*Task item*: Scan the entries below and count the lines holding the string "agent". Supply only the number.

[Dataset entries]

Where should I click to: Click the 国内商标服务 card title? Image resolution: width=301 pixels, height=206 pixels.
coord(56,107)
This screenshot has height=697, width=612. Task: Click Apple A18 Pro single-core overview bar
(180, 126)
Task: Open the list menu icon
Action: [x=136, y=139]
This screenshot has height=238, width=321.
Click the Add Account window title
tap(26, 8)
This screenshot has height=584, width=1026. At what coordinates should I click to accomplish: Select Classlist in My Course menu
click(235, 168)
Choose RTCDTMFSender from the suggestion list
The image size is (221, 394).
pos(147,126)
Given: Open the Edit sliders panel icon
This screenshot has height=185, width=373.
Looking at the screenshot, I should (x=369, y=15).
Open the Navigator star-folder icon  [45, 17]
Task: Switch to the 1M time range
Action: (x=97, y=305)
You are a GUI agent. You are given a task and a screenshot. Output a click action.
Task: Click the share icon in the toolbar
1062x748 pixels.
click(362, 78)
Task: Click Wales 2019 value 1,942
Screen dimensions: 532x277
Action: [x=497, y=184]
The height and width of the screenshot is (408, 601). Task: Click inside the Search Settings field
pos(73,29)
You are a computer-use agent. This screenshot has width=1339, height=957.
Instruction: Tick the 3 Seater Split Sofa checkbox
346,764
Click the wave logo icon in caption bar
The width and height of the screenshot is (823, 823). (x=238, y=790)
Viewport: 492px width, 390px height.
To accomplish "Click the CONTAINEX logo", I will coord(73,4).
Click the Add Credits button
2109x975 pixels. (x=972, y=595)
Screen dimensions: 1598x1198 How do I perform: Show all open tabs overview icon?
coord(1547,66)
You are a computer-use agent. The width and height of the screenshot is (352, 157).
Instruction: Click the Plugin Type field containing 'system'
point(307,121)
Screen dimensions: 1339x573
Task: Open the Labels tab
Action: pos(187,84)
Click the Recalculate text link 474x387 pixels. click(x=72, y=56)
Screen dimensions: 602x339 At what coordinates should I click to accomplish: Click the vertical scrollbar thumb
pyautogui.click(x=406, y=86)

*Answer to the problem*: 3